2) Write your queries in a model level, so you don't have to alter them any time you make a change in your model, but only pass the extra parameter you want to filter on when you make the relevant query. You can get an idea from the model of the bootstrap project gae-init. You can query them with is_deleted = False
.
2)在模型级别编写查询,因此您无需在模型中进行任何更改时更改它们,而只需在进行相关查询时传递要过滤的额外参数。您可以从bootstrap项目gae-init的模型中获得一个想法。您可以使用is_deleted = False查询它们。
3) BigTable's performance will not be affected if you are querying 10 entities or 10 M entities, but if you want to move the deleted ones in an new Entity model you can try to create a crop job so in the end of the day or something copy them somewhere else and remove the original ones. Don't forget that will use your quota and you mind end up paying literally for the clean up.

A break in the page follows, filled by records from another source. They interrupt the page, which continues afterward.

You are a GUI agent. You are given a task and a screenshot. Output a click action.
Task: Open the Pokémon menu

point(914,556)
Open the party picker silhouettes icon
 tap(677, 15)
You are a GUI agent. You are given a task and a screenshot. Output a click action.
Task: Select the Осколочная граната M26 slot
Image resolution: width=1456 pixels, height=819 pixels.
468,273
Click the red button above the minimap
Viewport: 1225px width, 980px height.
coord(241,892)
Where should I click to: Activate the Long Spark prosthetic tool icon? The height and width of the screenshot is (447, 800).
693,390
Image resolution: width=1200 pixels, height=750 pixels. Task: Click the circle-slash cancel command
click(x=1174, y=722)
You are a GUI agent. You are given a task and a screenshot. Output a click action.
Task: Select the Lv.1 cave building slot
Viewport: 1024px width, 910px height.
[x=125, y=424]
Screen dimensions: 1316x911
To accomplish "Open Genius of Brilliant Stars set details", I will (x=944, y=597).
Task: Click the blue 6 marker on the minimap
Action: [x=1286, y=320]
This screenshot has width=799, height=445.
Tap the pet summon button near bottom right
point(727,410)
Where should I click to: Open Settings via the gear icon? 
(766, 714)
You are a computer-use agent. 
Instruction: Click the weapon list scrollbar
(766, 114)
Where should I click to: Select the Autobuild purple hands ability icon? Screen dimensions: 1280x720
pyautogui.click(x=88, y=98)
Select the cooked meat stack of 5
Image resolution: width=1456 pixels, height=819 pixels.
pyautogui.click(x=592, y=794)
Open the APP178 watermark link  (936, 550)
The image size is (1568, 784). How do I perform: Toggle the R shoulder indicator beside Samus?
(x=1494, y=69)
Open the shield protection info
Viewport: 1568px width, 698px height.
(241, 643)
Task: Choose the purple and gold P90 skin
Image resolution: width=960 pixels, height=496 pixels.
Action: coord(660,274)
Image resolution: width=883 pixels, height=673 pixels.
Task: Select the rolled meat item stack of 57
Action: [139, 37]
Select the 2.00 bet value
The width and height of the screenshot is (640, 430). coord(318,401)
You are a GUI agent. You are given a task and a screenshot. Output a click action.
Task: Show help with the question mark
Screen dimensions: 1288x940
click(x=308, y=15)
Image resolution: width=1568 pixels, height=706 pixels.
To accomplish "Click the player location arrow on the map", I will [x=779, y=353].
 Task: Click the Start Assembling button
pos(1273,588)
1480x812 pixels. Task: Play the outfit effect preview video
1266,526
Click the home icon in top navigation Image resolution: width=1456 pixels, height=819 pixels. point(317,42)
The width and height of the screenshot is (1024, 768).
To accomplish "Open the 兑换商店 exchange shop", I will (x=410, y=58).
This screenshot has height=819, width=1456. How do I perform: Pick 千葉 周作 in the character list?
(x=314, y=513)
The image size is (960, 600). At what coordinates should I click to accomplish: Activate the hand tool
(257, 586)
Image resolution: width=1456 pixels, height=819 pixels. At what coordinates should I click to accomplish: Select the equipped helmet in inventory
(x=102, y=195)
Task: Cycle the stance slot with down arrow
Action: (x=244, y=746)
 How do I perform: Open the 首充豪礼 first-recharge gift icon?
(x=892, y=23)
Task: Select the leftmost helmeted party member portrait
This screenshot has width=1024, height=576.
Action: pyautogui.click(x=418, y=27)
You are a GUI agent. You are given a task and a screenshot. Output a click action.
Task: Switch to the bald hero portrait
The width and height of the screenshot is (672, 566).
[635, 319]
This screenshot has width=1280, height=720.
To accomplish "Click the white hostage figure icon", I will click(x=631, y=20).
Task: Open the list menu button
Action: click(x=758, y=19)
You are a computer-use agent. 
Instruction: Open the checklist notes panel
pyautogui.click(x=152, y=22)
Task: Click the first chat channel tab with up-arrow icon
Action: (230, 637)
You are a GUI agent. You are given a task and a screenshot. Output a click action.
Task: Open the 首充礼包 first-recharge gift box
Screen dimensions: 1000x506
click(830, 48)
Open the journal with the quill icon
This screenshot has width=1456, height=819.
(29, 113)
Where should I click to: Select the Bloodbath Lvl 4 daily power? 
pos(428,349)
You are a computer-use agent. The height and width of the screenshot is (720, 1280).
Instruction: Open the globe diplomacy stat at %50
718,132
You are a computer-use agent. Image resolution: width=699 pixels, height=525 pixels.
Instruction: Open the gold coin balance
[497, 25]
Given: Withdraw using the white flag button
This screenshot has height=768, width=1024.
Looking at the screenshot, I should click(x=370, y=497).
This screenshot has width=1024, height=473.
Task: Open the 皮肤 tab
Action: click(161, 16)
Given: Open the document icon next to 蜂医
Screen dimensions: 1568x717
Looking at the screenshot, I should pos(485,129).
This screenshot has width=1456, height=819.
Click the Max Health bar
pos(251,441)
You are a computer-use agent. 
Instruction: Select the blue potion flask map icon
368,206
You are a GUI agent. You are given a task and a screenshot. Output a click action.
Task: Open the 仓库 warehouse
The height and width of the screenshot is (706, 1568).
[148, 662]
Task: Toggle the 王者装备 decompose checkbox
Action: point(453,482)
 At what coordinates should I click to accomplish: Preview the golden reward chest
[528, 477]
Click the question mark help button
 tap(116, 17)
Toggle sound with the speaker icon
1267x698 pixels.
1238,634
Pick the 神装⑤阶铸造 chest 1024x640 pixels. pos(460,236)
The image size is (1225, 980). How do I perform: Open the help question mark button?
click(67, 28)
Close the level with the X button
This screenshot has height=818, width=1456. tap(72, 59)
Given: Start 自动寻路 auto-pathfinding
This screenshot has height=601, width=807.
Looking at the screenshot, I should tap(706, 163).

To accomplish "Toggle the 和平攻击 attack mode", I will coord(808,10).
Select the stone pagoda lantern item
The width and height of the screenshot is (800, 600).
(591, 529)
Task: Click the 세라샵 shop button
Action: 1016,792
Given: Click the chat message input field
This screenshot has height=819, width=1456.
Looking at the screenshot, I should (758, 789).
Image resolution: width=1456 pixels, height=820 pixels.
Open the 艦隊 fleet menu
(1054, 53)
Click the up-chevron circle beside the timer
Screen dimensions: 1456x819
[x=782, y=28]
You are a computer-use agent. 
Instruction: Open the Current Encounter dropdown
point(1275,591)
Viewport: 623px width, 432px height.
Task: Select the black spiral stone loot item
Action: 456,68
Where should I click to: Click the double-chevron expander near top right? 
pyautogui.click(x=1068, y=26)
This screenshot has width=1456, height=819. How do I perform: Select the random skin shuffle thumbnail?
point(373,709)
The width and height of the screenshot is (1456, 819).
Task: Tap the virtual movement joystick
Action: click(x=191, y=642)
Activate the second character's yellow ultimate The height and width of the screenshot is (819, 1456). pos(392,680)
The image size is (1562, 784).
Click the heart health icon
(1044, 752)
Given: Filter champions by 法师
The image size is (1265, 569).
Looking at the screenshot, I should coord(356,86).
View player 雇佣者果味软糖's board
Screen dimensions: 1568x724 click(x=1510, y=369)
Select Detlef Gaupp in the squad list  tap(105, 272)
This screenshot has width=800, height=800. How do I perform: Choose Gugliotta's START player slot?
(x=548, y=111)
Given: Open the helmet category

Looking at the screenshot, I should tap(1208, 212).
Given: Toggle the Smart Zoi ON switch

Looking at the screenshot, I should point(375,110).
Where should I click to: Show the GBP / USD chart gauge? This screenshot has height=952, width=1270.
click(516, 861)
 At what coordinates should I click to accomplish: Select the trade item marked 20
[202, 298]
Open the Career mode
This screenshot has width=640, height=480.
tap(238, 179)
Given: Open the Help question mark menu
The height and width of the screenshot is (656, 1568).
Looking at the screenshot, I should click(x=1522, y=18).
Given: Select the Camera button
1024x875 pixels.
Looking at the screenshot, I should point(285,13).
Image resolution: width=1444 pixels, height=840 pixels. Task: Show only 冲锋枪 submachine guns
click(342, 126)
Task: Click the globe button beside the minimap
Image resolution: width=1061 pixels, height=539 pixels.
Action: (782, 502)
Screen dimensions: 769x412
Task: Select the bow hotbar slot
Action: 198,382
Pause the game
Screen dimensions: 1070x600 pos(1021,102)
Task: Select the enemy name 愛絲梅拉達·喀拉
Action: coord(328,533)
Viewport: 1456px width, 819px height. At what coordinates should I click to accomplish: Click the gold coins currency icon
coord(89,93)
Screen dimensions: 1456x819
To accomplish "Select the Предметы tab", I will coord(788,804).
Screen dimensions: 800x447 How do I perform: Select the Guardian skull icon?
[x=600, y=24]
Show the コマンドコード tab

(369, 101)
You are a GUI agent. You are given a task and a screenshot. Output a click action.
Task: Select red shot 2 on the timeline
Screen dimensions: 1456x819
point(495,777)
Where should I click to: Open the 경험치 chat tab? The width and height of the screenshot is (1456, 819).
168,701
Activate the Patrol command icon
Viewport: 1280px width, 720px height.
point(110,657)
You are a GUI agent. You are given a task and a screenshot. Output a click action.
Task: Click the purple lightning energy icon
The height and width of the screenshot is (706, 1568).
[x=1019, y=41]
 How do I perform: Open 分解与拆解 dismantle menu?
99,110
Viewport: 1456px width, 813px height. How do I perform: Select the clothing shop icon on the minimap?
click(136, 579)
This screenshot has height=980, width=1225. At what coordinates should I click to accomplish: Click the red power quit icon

3)如果您要查询10个实体或10个M实体,BigTable的性能不会受到影响,但如果您想在新的实体模型中移动已删除的实体,您可以尝试创建裁剪作业,以便在一天结束时或某事将它们复制到其他地方并删除原始的。不要忘记,这将使用你的配额,你介意最终支付字面上的清理。
Keep in mind also that if there are any dependencies on the entities you will move, you will have to update them also. So in my opinion its better to leave them flagged, and index your flag.
请记住,如果您要移动的实体存在任何依赖关系,您还必须更新它们。所以在我看来最好让它们标记,并为你的旗帜编制索引。